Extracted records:
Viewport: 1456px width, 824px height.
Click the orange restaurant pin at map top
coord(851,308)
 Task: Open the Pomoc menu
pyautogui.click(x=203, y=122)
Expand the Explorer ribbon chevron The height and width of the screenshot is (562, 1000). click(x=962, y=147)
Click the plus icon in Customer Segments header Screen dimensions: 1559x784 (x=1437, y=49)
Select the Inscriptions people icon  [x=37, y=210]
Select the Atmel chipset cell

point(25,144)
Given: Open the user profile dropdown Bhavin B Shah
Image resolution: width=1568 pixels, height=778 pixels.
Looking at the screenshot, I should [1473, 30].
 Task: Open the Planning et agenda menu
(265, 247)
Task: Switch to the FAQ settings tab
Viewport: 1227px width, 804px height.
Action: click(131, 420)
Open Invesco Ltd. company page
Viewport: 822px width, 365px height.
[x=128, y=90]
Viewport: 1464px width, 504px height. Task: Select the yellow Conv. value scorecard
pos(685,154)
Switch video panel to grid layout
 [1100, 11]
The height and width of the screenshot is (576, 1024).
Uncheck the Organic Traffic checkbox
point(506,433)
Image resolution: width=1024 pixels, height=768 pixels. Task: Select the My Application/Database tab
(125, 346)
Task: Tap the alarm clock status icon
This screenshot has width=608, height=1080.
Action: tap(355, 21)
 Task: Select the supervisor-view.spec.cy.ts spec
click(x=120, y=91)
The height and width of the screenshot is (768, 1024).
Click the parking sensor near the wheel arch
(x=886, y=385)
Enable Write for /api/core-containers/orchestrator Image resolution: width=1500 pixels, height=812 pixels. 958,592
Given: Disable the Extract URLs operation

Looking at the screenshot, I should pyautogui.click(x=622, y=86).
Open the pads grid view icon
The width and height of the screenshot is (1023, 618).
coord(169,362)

The problem:
Some lines of the records above contain the word "icon". How many are there? Reply with the number alone.

Output of the task:
4